Break rotatable bonds and report the fragments

21pages on
this wiki
Add New Page
Talk0 Share

This task is meant to give examples of how to add and delete atoms and bonds from the molecular graph, using the graph API.

One of the researchers I worked with asked me for a program which took an input molecule and broke it apart at the rotatable bonds. When a bond breaks, each fragment gets attached to an atom with atomic number 0, that is "*".

For a simple example, "c1ccccc1C=O" would become "c1ccccc1*" and "*C=O".

"Rotatable bond" was defined as the bond in the following SMARTS

[!$([NH]!@C(=O))&!D1&!$(*#*)]-&!@[!$([NH]!@C(=O))&!D1&!$(*#*)]

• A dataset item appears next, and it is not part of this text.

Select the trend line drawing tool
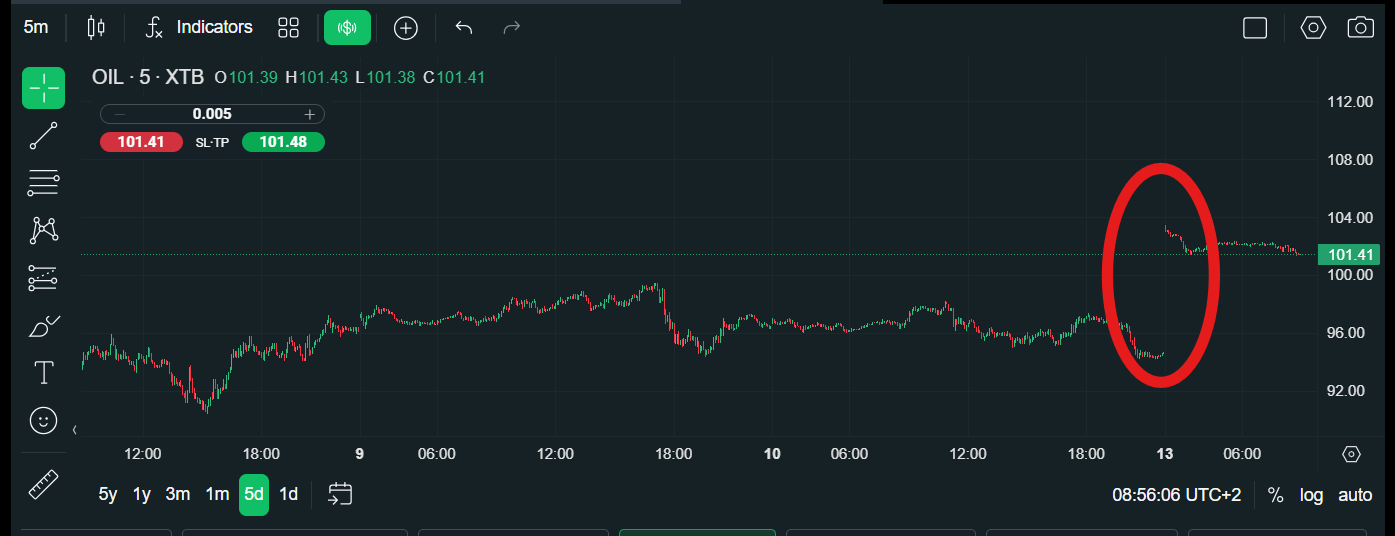This screenshot has height=536, width=1395. tap(44, 136)
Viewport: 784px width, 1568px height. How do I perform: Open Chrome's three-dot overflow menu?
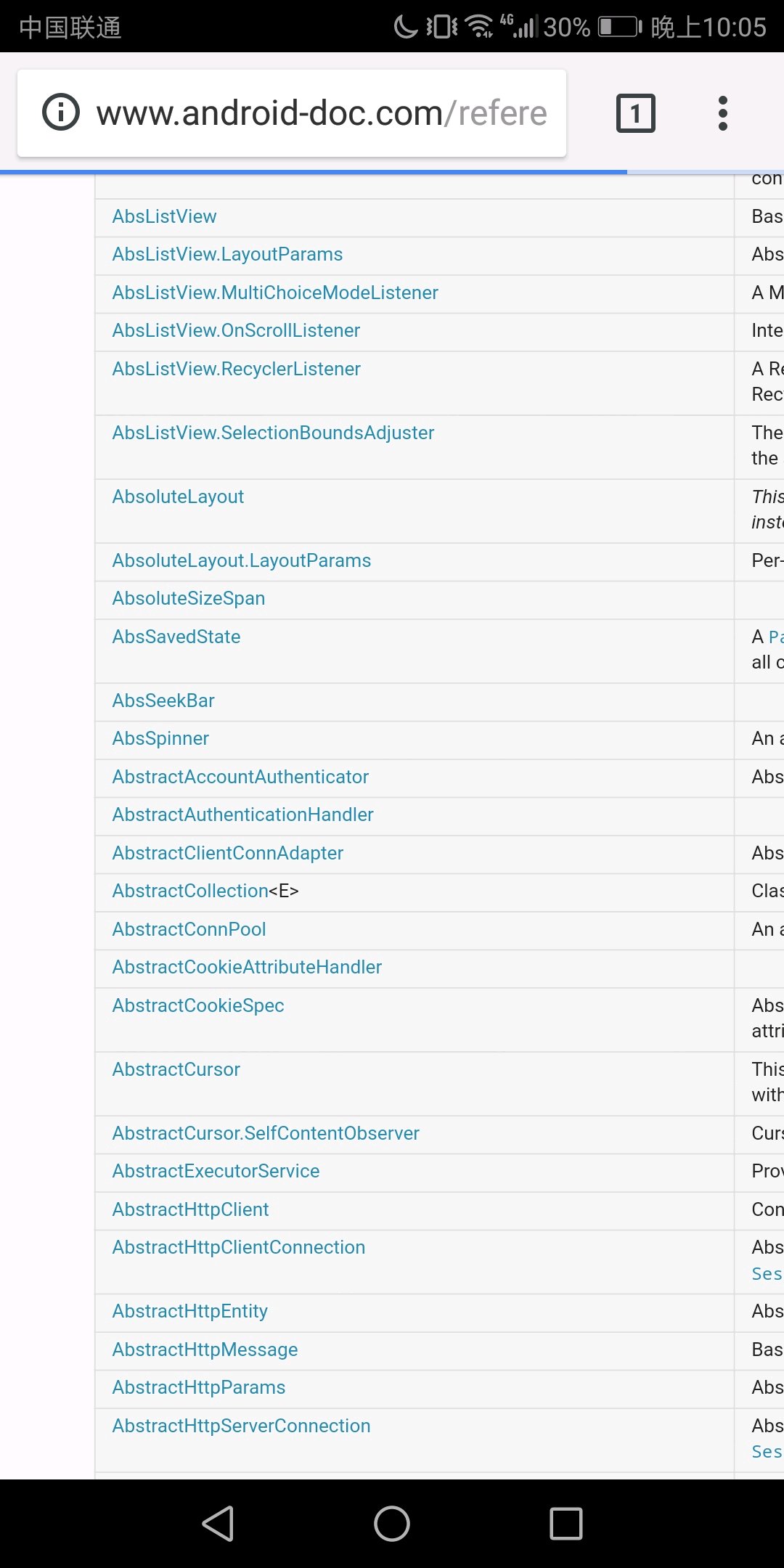point(722,113)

but a toolkit may have a built-in definition of rotatable bond.


ImplementationEdit

Write a function or method which takes a molecule as input and finds all of the rotatable bonds using either the toolkit's built-in definition or the above SMARTS definition. Delete each bond from the structure and add an atom with atomic number 0 to each of the atoms which was at the end of the bond. The function may modify the molecule in-place or return a new molecule.

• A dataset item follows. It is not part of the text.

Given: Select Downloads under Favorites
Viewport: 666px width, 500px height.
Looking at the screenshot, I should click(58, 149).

Use the function to write a program which takes the structure "c1ccc2c(c1)C(=NC(C(=O)N2CC(=O)O)Cc3ccc(cc3)O)c4cccc(c4)O" (which is the perceived aromatic form of PubChem CID 391758), breaks the rotatable bonds, and prints the fragments out in SMILES form, one per line.

The output should be something like

*c1(ccc(cc1)O)*
*c1(cccc(c1)O)*
*[CH]1(C(=O)[N](c2ccccc2C(=N1)(*)*)(*)*)*
*[CH2](*)(*)*
*[CH2](*)(*)*
*C(=O)(*)O

although the specific strings will depend on the toolkit's canonicalization algorithm.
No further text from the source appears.